> **OBJECTIVES**
a. Please copy the part of the regex thread that opens with the words containing "the problem is" and closes with "before the hyphen.".
b. Condense the paragraph of the regex thread beginning "only replace the exact match" into a short bulleted list of its main points.
c. For each statement, say yes or no on whether the regex thread supports it, quoting the words that decide it: (i) The hyphen is a word character. (ii) The pattern in the function is built with the 'g' flag. (iii) Using \s instead of \b would still match "one" at the end of the string.

> **TEXT**
0

I could not find a match to this question.

I have a string like so

var s="one two one-two one-three one one_four"

and my function is as follows

 function replaceMatches( str, word )
    {
      var pattern=new RegExp( '\\b('+word+')\\b','g' )
      return str.replace( pattern, '' )
    } 

the problem is if I run the function like

var problem=replaceMatches( s,'one' )

it

returns  two -two -three one_four"

the function replaces every "one" like it should but treats words with a hyphen as two words replacing the "one" before the hyphen.

My question is not about the function but about the regex. What literal regex will match only the words "one" in my string and not "one-two" or "one-\w"<--you know what I mean lol

basically

var pat=/\b(one)\b/g
"one  one-two one".replace( pat, '')

I want the above ^ to return

" one-two "

only replace the exact match "one" and not the one in "one-two" the "one" on the end is important to, the regex must work if the match is at the very end Thank you, sorry if my question is relatively confusing. I am just trying to get my learn on, and expand my personal library.

user2788832
  • 3
  • 1
  • 3
  • Just use \s instead of \b? – fred02138 Sep 17 '13 at 19:03
  • You can try a negative lookahead: `/\bone(?!\S)/`. If `one` is the latter part of the word (none of your examples had that) you will need some tricks to simulate lookbehind. – Bergi Sep 17 '13 at 19:03
  • @Bergi: `two-one` --> fail. – nhahtdh Sep 17 '13 at 19:04
  • @fred02138: But that would not match `one` in the end of the string, and also remove that whitespace… – Bergi Sep 17 '13 at 19:04
  • `\b` is a word boundary. It means "not a word character". Word characters (`\w`) are `[A-Za-z0-9_]`. The hyphen is not a word character, so it's treated as a word boundary. – gen_Eric Sep 17 '13 at 19:05
  • 2
    `s.replace(/\bone(?![\w-])/g, "*")` ? –  Sep 17 '13 at 19:06
  • @RocketHazmat: "not a word character" is `\W`, specifically "a character that is not a word character". A word boundary is [something different](http://www.regular-expressions.info/wordboundaries.html) - a non-consuming zero-length match – Bergi Sep 17 '13 at 19:07
  • @Bergi: `Between two characters in the string, where one is a word character and the other is not a word character.` I know they are different, but I was trying to explain it simply. – gen_Eric Sep 17 '13 at 19:08

3 Answers3

1

What do you considered to be a word?

> **RAW RECORDS**
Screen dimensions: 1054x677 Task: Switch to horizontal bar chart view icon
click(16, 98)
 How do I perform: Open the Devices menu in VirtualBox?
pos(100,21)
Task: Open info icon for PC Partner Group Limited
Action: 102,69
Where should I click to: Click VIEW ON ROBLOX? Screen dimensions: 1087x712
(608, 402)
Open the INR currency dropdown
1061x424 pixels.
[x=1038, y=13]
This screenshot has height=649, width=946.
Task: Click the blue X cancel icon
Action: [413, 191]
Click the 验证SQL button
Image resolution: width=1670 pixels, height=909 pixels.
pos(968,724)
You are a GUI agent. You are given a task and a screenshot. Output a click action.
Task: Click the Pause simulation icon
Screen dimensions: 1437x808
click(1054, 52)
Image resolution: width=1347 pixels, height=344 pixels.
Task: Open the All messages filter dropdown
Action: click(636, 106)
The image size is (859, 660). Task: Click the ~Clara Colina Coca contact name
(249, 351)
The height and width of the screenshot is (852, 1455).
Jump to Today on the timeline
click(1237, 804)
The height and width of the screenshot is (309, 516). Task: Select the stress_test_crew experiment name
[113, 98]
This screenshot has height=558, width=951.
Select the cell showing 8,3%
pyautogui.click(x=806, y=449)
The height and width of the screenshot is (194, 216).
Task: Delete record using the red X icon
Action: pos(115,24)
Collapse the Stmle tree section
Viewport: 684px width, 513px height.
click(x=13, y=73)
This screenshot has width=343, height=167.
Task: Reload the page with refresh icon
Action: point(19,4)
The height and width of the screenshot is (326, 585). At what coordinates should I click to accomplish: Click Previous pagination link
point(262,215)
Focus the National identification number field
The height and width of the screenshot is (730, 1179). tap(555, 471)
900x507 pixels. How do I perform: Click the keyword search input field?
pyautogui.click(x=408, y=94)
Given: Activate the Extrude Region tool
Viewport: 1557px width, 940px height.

> **FINAL RESULTS**
a.
the problem is if I run the function like

var problem=replaceMatches( s,'one' )

it

returns  two -two -three one_four"

the function replaces every "one" like it should but treats words with a hyphen as two words replacing the "one" before the hyphen.

b.
- Replace only the exact match "one", not the "one" in "one-two".
- The "one" at the end also matters.
- The regex must work when the match is at the very end.

c.
(i) No. "The hyphen is not a word character, so it's treated as a word boundary."
(ii) Yes. "var pattern=new RegExp( '\\b('+word+')\\b','g' )"
(iii) No. "But that would not match `one` in the end of the string"